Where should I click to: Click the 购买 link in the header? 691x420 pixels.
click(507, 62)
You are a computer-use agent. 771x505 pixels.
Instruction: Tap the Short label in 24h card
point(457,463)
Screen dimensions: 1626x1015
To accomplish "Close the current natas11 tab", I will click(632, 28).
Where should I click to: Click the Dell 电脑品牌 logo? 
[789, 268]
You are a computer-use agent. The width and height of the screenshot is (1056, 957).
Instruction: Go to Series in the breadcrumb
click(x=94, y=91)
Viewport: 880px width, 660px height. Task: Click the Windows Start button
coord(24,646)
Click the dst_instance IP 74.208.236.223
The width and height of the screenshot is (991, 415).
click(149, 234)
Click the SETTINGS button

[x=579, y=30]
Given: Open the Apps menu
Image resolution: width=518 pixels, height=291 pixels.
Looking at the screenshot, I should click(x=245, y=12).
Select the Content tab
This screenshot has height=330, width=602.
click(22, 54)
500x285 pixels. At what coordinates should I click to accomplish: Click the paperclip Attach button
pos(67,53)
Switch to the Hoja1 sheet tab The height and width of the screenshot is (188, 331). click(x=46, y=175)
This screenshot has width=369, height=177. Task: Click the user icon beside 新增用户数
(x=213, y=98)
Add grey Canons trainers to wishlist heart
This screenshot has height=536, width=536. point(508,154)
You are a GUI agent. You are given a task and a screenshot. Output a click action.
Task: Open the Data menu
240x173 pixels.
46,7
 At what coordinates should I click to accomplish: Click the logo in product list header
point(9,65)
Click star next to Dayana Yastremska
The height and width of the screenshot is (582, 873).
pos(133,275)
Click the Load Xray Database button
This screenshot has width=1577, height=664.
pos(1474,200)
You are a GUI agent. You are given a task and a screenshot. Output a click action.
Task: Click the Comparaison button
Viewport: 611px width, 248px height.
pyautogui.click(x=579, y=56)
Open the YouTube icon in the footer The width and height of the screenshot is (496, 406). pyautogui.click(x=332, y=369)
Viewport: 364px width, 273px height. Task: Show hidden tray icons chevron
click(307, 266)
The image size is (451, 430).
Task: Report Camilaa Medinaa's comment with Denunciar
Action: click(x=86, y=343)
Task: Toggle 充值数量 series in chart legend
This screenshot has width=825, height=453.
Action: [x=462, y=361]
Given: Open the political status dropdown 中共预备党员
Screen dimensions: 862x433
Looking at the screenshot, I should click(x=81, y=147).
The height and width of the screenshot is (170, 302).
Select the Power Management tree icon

+++

INSTRUCTIONS FOR THE TASK - Put the lines above into a numbered list, leaving out any blank lines.

SOLVED EXERCISE -
1. Where should I click to: Click the 购买 link in the header? 691x420 pixels.
2. click(507, 62)
3. You are a computer-use agent. 771x505 pixels.
4. Instruction: Tap the Short label in 24h card
5. point(457,463)
6. Screen dimensions: 1626x1015
7. To accomplish "Close the current natas11 tab", I will click(632, 28).
8. Where should I click to: Click the Dell 电脑品牌 logo? 
9. [789, 268]
10. You are a computer-use agent. The width and height of the screenshot is (1056, 957).
11. Instruction: Go to Series in the breadcrumb
12. click(x=94, y=91)
13. Viewport: 880px width, 660px height. Task: Click the Windows Start button
14. coord(24,646)
15. Click the dst_instance IP 74.208.236.223
16. The width and height of the screenshot is (991, 415).
17. click(149, 234)
18. Click the SETTINGS button
19. [x=579, y=30]
20. Given: Open the Apps menu
21. Image resolution: width=518 pixels, height=291 pixels.
22. Looking at the screenshot, I should click(x=245, y=12).
23. Select the Content tab
24. This screenshot has height=330, width=602.
25. click(22, 54)
26. 500x285 pixels. At what coordinates should I click to accomplish: Click the paperclip Attach button
27. pos(67,53)
28. Switch to the Hoja1 sheet tab The height and width of the screenshot is (188, 331). click(x=46, y=175)
29. This screenshot has width=369, height=177. Task: Click the user icon beside 新增用户数
30. (x=213, y=98)
31. Add grey Canons trainers to wishlist heart
32. This screenshot has height=536, width=536. point(508,154)
33. You are a GUI agent. You are given a task and a screenshot. Output a click action.
34. Task: Open the Data menu
35. 240x173 pixels.
36. 46,7
37.  At what coordinates should I click to accomplish: Click the logo in product list header
38. point(9,65)
39. Click star next to Dayana Yastremska
40. The height and width of the screenshot is (582, 873).
41. pos(133,275)
42. Click the Load Xray Database button
43. This screenshot has width=1577, height=664.
44. pos(1474,200)
45. You are a GUI agent. You are given a task and a screenshot. Output a click action.
46. Task: Click the Comparaison button
47. Viewport: 611px width, 248px height.
48. pyautogui.click(x=579, y=56)
49. Open the YouTube icon in the footer The width and height of the screenshot is (496, 406). pyautogui.click(x=332, y=369)
50. Viewport: 364px width, 273px height. Task: Show hidden tray icons chevron
51. click(307, 266)
52. The image size is (451, 430).
53. Task: Report Camilaa Medinaa's comment with Denunciar
54. Action: click(x=86, y=343)
55. Task: Toggle 充值数量 series in chart legend
56. This screenshot has width=825, height=453.
57. Action: [x=462, y=361]
58. Given: Open the political status dropdown 中共预备党员
59. Screen dimensions: 862x433
60. Looking at the screenshot, I should click(x=81, y=147).
61. The height and width of the screenshot is (170, 302).
62. Select the Power Management tree icon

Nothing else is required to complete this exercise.